ドナルド・トランプにしたってきみだって
宇宙の中心であるはずはない

 でも、何もハイスクールだけに限ることはないですよね。何といっても、もうさよならしようとしているのですから。だから、こう考えてみましょう。仮にきみが100万人に1人の存在だとしても、この地球には68億人の人がいますから、7000人くらいは同じような人がいることになります。ボストンマラソンのある「マラソンマンデー」にワシントンストリートのどこかに立っていて、目の前を6800人の自分が駆け抜けていくところを想像してみてください。

 それに、ちょっと、もう少し広い世界のことも考えてみましょう。きみたちのこの惑星、言っておきますが、これは太陽系の中心じゃないですよね。太陽系もこの銀河系の中心じゃありません。この銀河系も宇宙の中心じゃない。というか、天体物理学者はわたしたちにはっきりと、宇宙には中心はないと言っていますよね。だから、きみたちが中心であるはずはないんですよ。ドナルド・トランプにしたってね……誰かがそう言ってあげたほうがいいでしょう……まあ、あの髪はちょっとしたものだけど。

「でも、先生」と言いたいんでしょう。「ウォルト・ホイットマンは、きみはきみなりに完璧だと言ってますよ! エピクテトスも、きみにもゼウスのひらめきがあると言ってますよ!」とね。わたしもそれは否定しません。
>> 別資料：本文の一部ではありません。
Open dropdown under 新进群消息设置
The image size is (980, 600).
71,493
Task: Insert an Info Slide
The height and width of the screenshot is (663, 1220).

 そうすると、68億人の完璧な人間がいることになります。68億のゼウスのひらめきがね。わかるでしょう。全員が特別になったら、特別な人はいなくなるんです。みんながトロフィーをもらったら、トロフィーの意味はなくなります。ひそかに、だけどそんなに隠すこともなく行われているダーウィンの言うお互いの競争にしても――わたしが思うに、自分の存在意義がなくなるのが怖くて起こるんじゃありませんかね、死ぬのが怖い、みたいな気持ちがどこかにあって――最近のわたしたちアメリカ人は、ずいぶん損をしていると思うのですが、ほんとうにやったこと以上にほめてもらいたがる傾向があるんじゃありませんか。そういうことをだいじにするようになって――そのために喜んで基準を下げたり、現実を無視したりする傾向がね。